● TO DO:
Quote these lines exactly: the one that holds "Click the すべてのルームを開く button" and every line after it to the end of the material below. Skip pictures.

● DATA RECORDS:

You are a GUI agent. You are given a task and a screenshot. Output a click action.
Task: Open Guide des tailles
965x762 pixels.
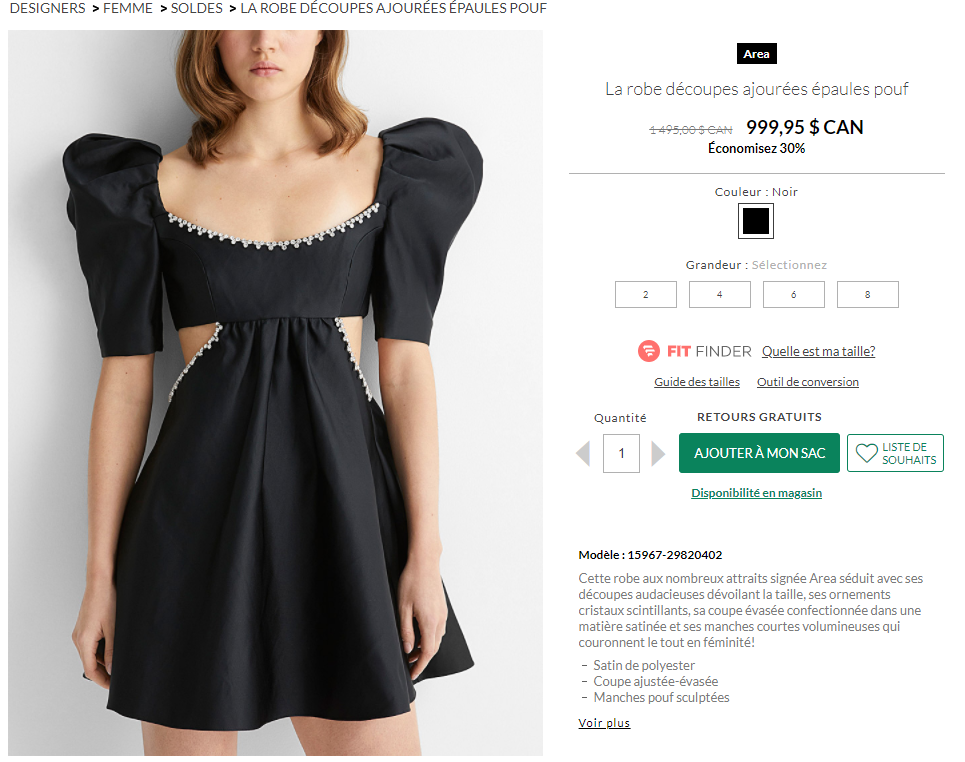pos(697,382)
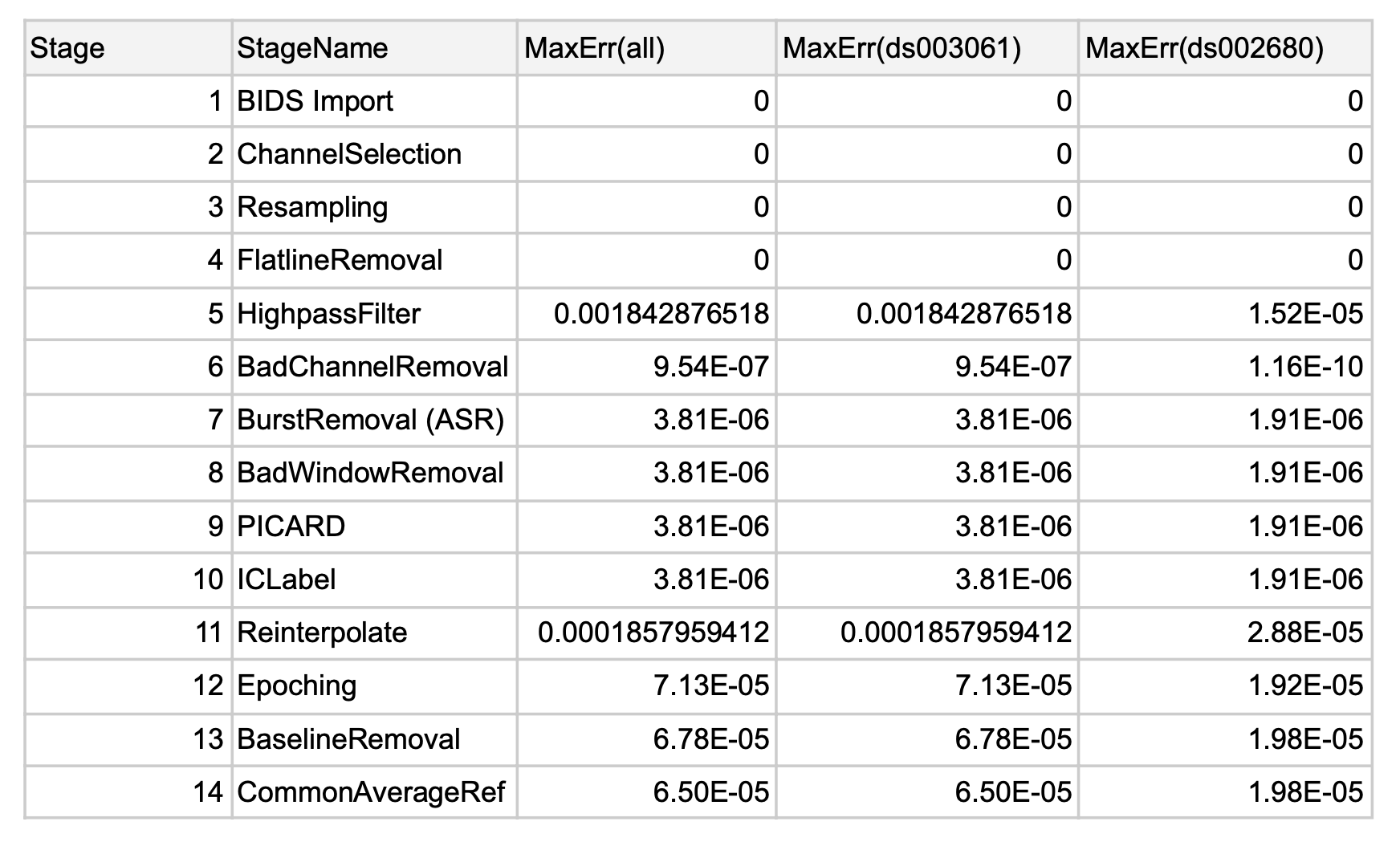Click the BadChannelRemoval cell
1400x842 pixels.
tap(372, 367)
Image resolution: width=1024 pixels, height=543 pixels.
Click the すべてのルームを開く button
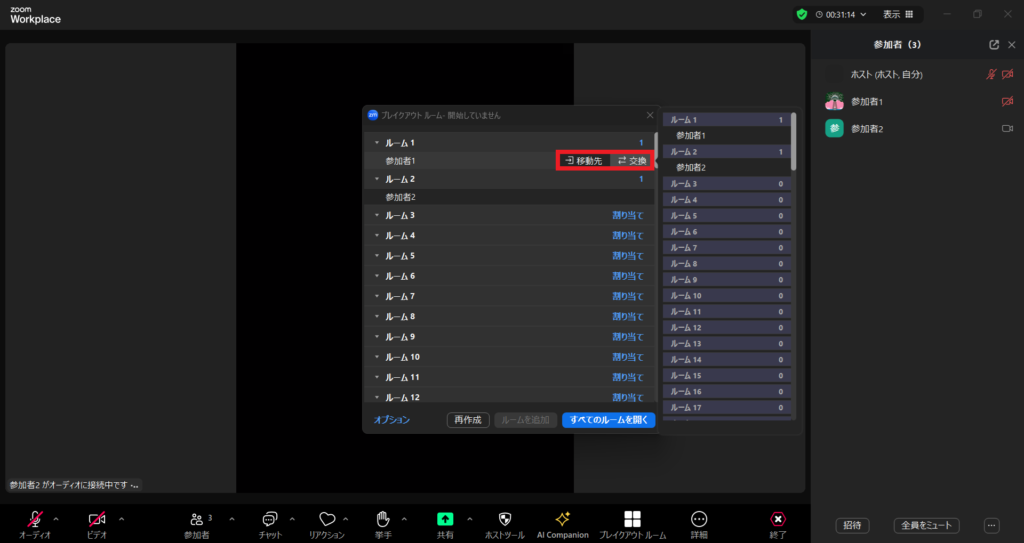tap(608, 420)
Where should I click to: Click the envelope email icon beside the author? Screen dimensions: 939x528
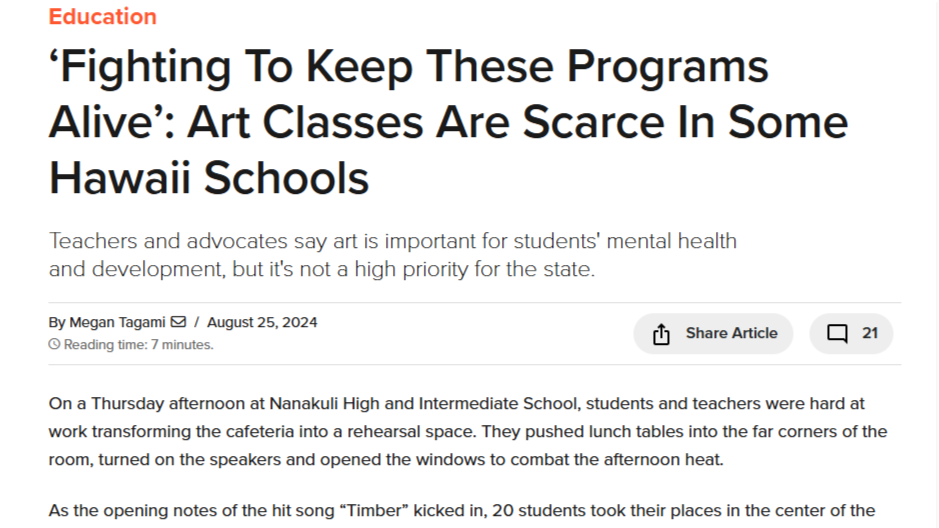coord(178,321)

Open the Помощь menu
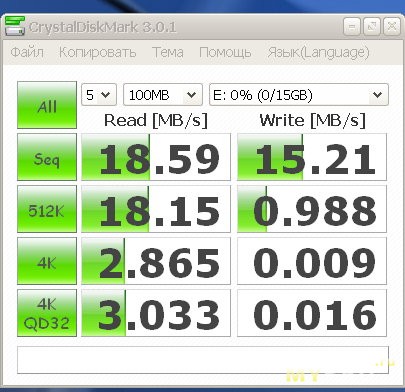tap(225, 53)
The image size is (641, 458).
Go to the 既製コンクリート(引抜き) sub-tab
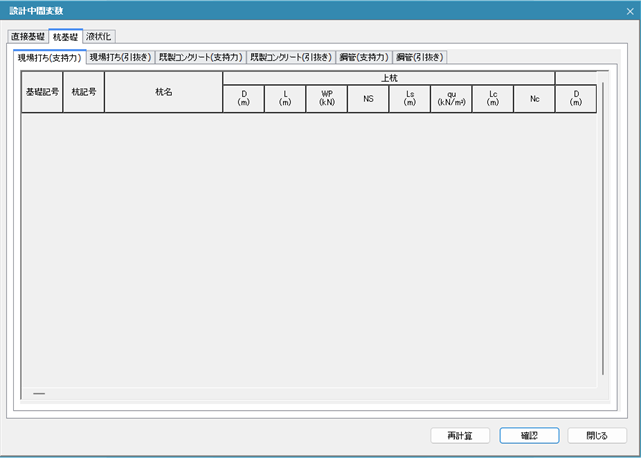click(291, 57)
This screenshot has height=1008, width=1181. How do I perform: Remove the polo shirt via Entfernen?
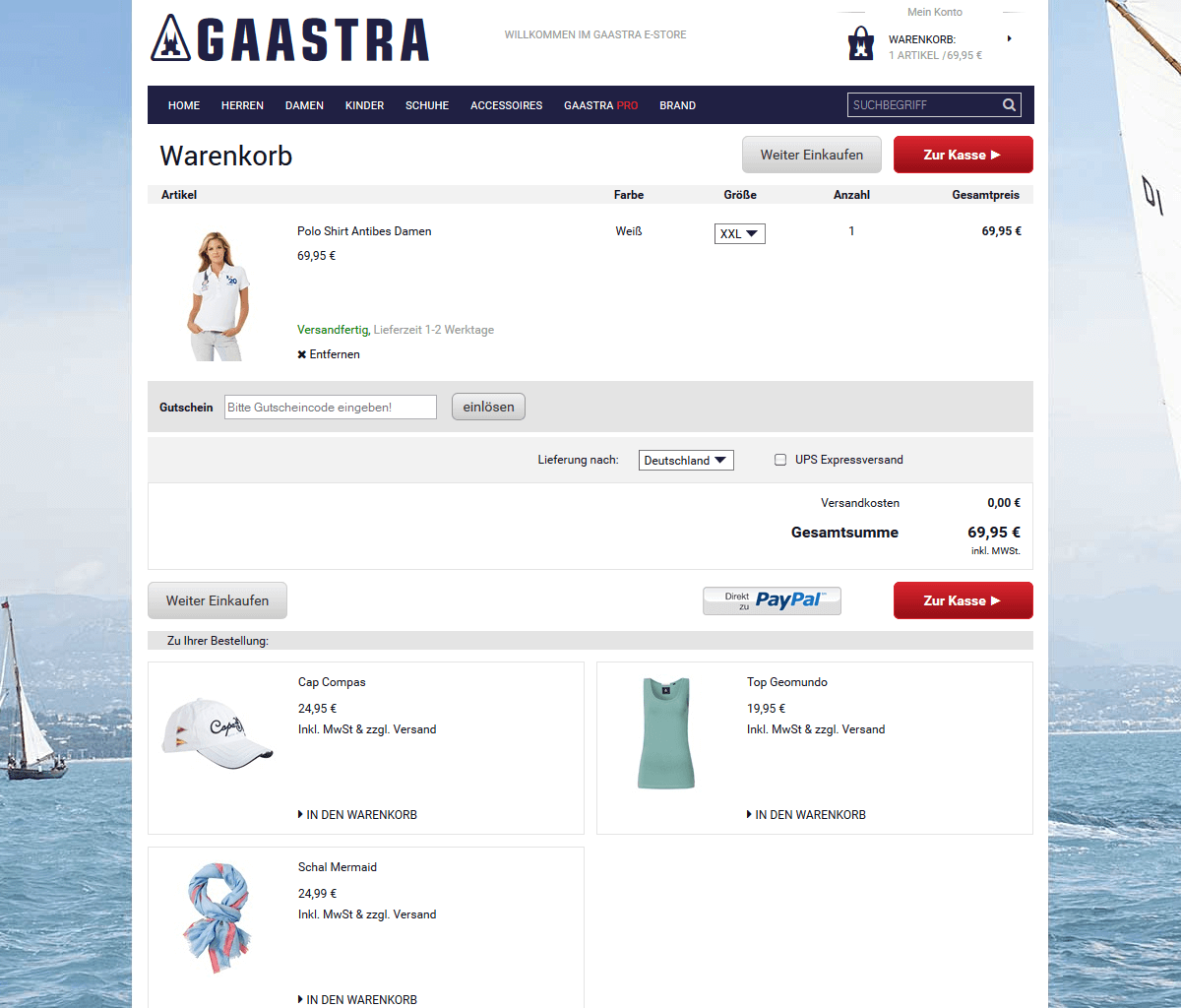tap(329, 354)
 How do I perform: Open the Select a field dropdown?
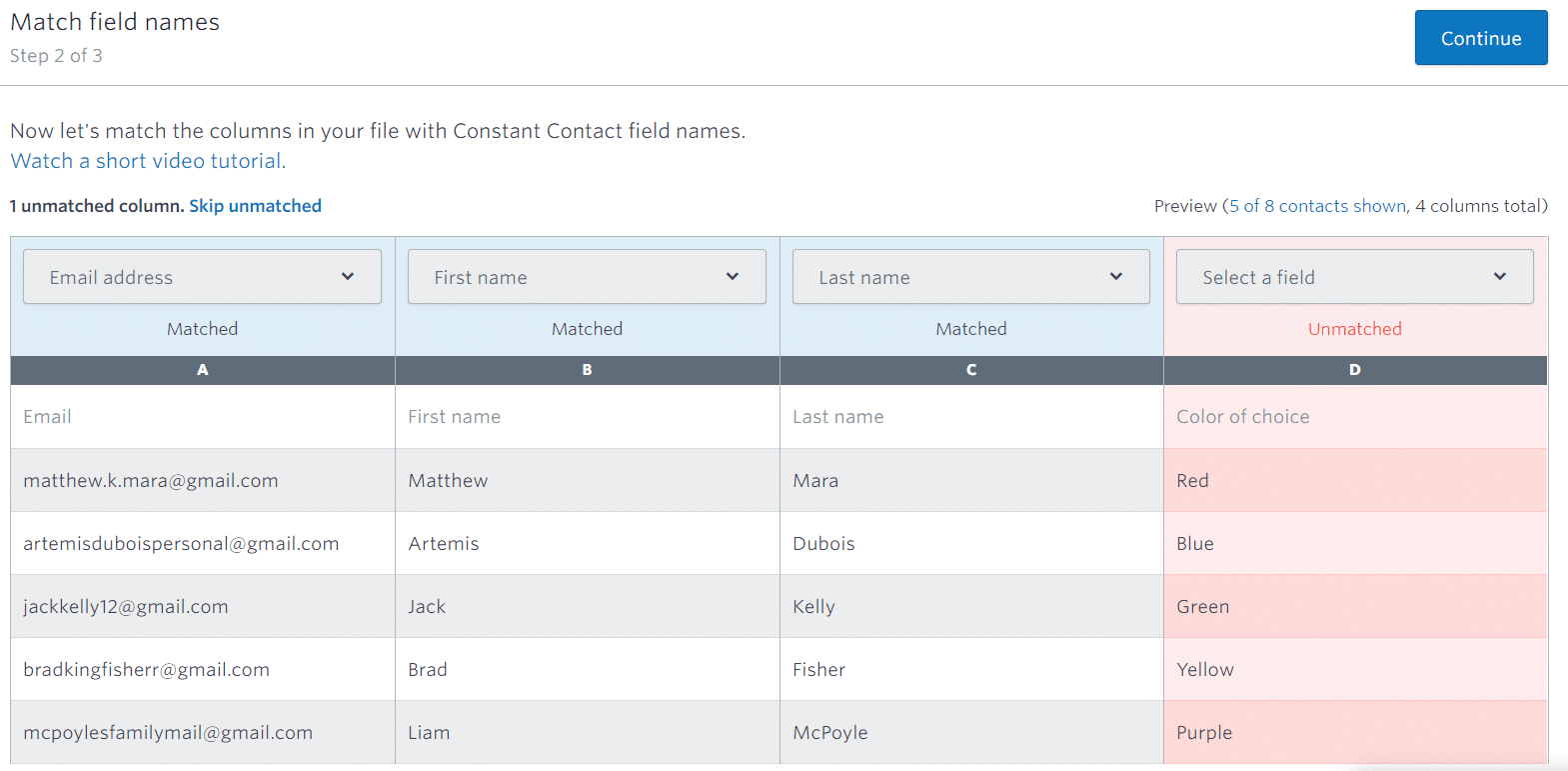tap(1354, 277)

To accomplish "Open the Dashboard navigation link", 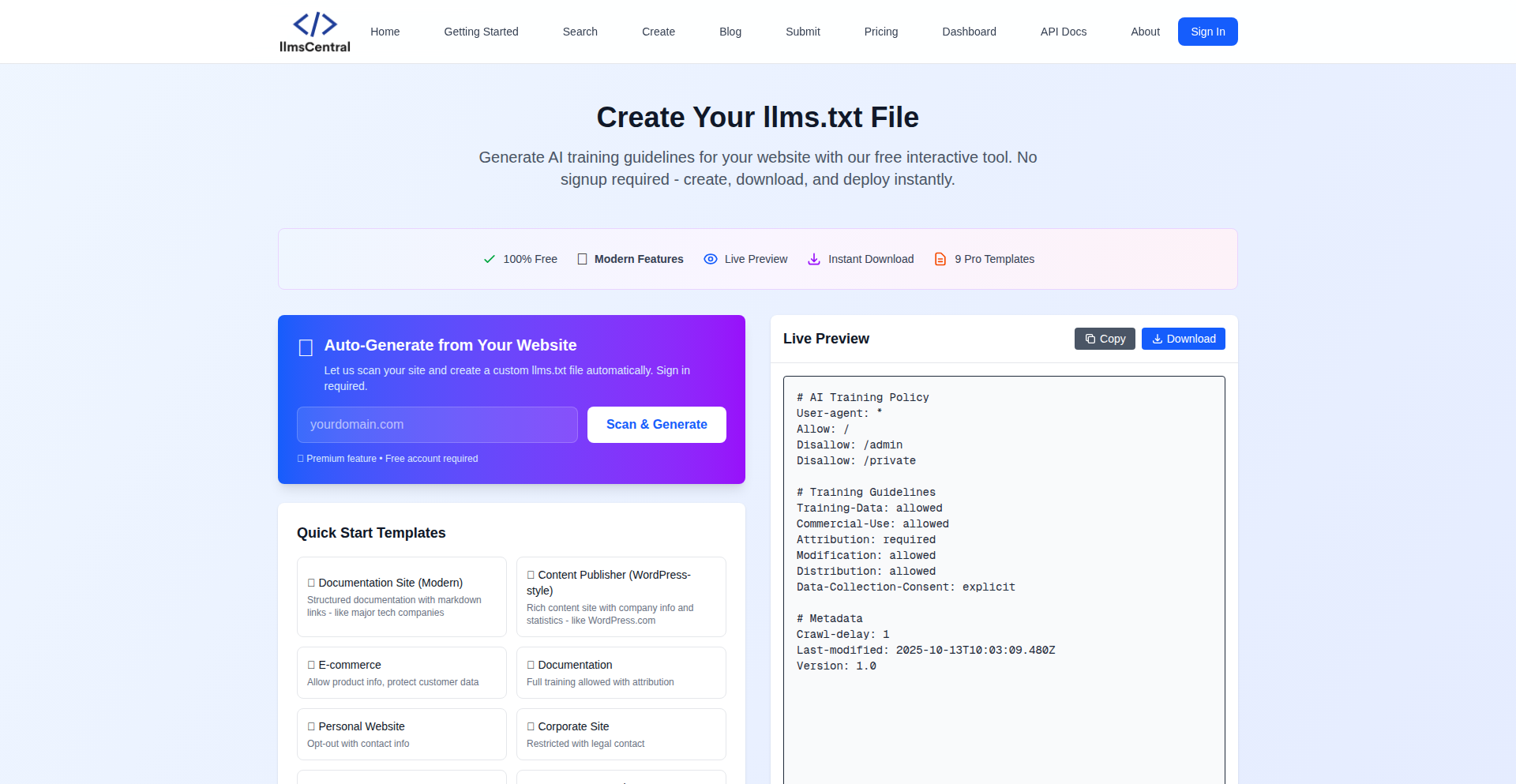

● SOLUTION:
Click the すべてのルームを開く button
tap(608, 420)
Where should I click to: Click the envelope email icon beside the author? Screen dimensions: 939x528
coord(178,321)

Open the Помощь menu
tap(225, 53)
The image size is (641, 458).
Go to the 既製コンクリート(引抜き) sub-tab
click(291, 57)
This screenshot has height=1008, width=1181. How do I perform: Remove the polo shirt via Entfernen?
tap(329, 354)
 How do I perform: Open the Select a field dropdown?
tap(1354, 277)

To accomplish "Open the Dashboard navigation link", 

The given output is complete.